Different capabilities groups are propelled at least partly by “if we don’t do this, another group will anyway”, or the subtly different “we must do this, or another group will first”.
(2) is a coordination problem, potentially solveable with community governance.
AI safety is less tractable insofar as capabilities groups don’t have ways to implement alignment research into their work.
Solutions to (4) will, at some point, require groups/resources made available to capabilities groups.
(5) looks kinda like a governance problem in practice.
The AI alignment problem is quite hard, on the technical level. Governance work, as noted in (3) and (6), is both more tractable and more neglected than technical work. At least, it is right now.
The rest of this essay is less organized, but contains my thoughts for how and why this could work.
Specific stories of how this would really look in the real world, for real
An OpenAI team is getting ready to train a new model, but they’re worried about it’s self improvement capabilities getting out of hand. Luckily, they can consult MIRI’s 2025 Reflexivity Standards when reviewing their codebase, and get 3rd-party auditing done by The Actually Pretty Good Auditing Group (founded 2023).
A DeepMind employee has an idea for speeding up agent-training, but is worried about its potential to get out of hand. Worse, she’s afraid she’ll look like a fearmonger if she brings up her concerns at work. Luckily, she can bring up her concerns with The Pretty Decent Independent Tip Line, where it can then go to her boss anonymously.
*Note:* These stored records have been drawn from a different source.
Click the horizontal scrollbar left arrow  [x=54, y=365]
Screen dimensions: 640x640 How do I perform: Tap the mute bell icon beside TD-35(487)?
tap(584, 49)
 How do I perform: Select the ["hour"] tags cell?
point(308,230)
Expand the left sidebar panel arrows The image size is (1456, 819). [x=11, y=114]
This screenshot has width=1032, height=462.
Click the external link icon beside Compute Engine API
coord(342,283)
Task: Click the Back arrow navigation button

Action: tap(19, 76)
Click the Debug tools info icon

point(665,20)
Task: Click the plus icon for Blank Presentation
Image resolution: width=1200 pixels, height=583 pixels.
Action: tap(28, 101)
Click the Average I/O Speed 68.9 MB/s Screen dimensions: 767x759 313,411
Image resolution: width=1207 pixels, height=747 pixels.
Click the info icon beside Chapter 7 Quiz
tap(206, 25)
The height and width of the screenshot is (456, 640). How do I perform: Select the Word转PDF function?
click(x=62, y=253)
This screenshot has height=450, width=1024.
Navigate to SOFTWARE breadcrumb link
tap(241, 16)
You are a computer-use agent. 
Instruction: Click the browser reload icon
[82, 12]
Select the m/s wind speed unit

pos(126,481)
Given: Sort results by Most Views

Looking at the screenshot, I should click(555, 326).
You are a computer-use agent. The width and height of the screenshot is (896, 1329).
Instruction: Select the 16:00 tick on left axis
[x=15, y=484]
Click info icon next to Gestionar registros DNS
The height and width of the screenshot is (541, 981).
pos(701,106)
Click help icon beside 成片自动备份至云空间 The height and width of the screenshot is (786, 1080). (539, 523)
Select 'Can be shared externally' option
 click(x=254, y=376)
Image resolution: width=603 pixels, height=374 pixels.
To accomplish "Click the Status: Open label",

OpenAI, DeepMind, and Facebook AI Research are all worried about their ability to control their new systems, but the relevant project managers are resigned to fatalism. Luckily, they can all communicate their progress with each other through The Actually Pretty Good Red Phone Forum, and their bosses can make a treaty through The Actually Pretty Trustworthy AI Governance Group to not train more powerful models until concrete problems X Y and Z are solved.
These aren’t necessarily the exact solutions to the above problems. Rather, they’re intuition pumps for what AI governance could look like on the ground.
Find and use existing coordination mechanisms
What happened to the Partnership For AI? Or the Asilomar conference? Can we use existing channels and build them out into coordination mechanisms that researchers can actually interact productively with?
If coordination is the bottleneck, a full effort is called for. This means hokey coordination mechanisms borrowed from open-source and academia, groups for peer-reviewing and math-checking and software auditing and standards-writing. Anything other than declaring “coordination is the bottleneck!” on a public forum and then getting nothing done.
Politics VS the other stuff
Many people in this community are turned-off by politics, perhaps explaining some of the shortage of AI governance work. But “politics”, especially in this neglected area, probably isn’t actually as hard as you think.
There’s a middle ground between “do nothing” and “become President or wage warfare”. Indeed, most effective activism is there.